Fuel policy requirements
The current legislation does not require commercial operators of aircraft not greater than 5,700 kg maximum take-off weight (MTOW) to provide instructions and procedures for crosschecking the quantity of fuel on board before and/or during flight. This increases the risk that operators in this category will not implement effective fuel policies and training to prevent fuel exhaustion events.
On 17 July 2016, at about 1039 Central Standard Time, a McDonnell Douglas Corporation 369D helicopter, registered VH-PLY, experienced fuel exhaustion and a collision with terrain while performing powerline inspections 36 km north-west of Hawker, South Australia. There were three crew on board the helicopter. One pilot in the front left seat, one line-worker in the front right seat and one line-worker in the rear left seat. The three crew members were seriously injured and the helicopter was substantially damaged.
Why did it happen
The ATSB found that the pilot was mistakenly told by ground staff that the aircraft had been refuelled and through distraction, omitted a crosscheck of the fuel quantity before flight. The pilot’s monitoring of the fuel in-flight was based on anticipated endurance, which resulted in him not detecting a low fuel level. The ATSB also found the requirements for the development of fuel policy by operators were dispersed throughout the aviation legislation—14 legislative and three guidance material requirements were found—but they did not require the operator to publish procedures for determining fuel on board before and during flight for commercial operators of aircraft not greater than 5,700 kg MTOW.
Safety advisory notice
AO-2016-078-SAN-009: From 2003 to 2017, the ATSB has received 26 reports of fuel exhaustion events from Air Operator Certificate holders operating aircraft not greater than 5,700 kg MTOW. Two key contributing factors from these reports are pilots not crosschecking the fuel on board before and/or during flight. Aircraft greater than 5,700 kg MTOW are not represented in the ATSB fuel exhaustion reports. In accordance with CAO 20.2, operators of these aircraft are required to publish instructions and procedures in their operations manuals for the pilot in command to verify the fuel on board before flight.
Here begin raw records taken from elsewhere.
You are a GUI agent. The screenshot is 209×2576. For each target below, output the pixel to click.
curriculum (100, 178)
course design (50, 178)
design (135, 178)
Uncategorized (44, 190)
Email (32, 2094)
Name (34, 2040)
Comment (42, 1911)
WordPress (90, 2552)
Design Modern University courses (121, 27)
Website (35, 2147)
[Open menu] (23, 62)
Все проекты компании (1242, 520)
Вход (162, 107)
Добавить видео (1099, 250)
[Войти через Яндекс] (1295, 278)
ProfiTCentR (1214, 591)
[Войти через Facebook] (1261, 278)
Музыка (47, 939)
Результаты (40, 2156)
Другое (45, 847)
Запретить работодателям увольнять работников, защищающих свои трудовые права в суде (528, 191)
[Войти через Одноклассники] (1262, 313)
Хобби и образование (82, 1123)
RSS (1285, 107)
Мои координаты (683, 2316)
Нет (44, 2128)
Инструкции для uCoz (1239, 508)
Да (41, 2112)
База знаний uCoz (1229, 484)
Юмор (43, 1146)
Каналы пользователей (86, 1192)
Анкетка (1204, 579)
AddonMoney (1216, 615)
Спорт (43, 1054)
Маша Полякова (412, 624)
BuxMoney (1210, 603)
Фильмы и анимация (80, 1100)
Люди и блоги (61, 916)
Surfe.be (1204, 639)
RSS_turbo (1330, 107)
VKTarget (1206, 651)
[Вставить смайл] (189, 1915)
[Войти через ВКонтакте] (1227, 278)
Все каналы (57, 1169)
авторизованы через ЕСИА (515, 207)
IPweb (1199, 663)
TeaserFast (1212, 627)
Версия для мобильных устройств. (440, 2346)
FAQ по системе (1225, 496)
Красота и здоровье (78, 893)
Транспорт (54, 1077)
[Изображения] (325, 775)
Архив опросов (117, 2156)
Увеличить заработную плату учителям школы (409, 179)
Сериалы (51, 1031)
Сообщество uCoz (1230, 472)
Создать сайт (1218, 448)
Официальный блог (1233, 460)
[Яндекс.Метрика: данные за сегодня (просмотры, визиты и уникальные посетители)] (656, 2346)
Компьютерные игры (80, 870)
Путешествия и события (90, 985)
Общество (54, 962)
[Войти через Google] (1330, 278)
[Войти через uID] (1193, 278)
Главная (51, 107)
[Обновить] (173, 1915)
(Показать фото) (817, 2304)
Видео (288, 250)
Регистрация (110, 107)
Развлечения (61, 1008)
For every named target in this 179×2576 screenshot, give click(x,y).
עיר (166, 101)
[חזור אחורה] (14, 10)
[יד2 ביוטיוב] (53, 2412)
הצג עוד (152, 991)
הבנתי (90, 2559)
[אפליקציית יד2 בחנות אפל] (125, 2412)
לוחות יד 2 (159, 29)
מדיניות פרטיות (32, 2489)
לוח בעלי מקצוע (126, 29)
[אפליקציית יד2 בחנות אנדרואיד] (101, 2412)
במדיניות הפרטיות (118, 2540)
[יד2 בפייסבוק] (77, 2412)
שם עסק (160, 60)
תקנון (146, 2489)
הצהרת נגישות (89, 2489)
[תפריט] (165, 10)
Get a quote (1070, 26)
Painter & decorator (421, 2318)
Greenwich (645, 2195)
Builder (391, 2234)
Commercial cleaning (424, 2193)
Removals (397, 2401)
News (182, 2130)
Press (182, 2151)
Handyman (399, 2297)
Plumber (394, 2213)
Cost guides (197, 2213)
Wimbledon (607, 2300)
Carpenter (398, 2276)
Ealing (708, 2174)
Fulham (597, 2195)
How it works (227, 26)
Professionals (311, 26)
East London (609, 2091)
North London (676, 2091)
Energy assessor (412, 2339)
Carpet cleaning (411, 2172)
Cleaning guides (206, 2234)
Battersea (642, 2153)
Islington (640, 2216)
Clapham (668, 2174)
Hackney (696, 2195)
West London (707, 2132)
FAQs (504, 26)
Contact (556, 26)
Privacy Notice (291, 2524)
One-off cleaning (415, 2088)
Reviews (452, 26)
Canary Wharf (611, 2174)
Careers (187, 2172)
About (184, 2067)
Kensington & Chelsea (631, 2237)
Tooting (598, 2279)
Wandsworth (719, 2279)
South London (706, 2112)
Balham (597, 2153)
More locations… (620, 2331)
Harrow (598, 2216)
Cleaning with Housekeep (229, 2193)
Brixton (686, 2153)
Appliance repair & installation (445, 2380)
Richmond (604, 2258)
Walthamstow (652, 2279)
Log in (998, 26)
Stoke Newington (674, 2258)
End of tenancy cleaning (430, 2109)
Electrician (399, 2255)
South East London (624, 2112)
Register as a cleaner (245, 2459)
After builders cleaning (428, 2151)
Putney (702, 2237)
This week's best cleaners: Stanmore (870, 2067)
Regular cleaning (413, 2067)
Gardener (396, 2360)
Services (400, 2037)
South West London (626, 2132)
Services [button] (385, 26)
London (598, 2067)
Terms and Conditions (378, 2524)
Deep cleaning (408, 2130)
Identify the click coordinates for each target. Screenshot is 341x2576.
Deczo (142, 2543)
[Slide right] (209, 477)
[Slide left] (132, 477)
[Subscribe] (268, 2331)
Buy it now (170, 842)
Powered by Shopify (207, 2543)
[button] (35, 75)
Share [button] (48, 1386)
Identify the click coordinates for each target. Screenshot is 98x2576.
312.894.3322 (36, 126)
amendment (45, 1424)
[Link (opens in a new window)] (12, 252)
Additionally, CAAP 215-1(2) Appendix B includes guidelines for publishing operations manual procedures for inflight fuel management.
CASA 29/18 – Civil Aviation (Fuel Requirements) Instrument 2018, which contains proposed changes to the current fuel regulations and guidance material is scheduled to commence 8 November 2018. The ATSB considers that the implementation of these changes should address this safety issue.
Until the proposed changes to the current fuel regulations and guidance material are implemented, the ATSB advises Air Operator Certificate holders for aircraft not greater than 5,700 kg MTOW, to consider this safety issue and take action where appropriate.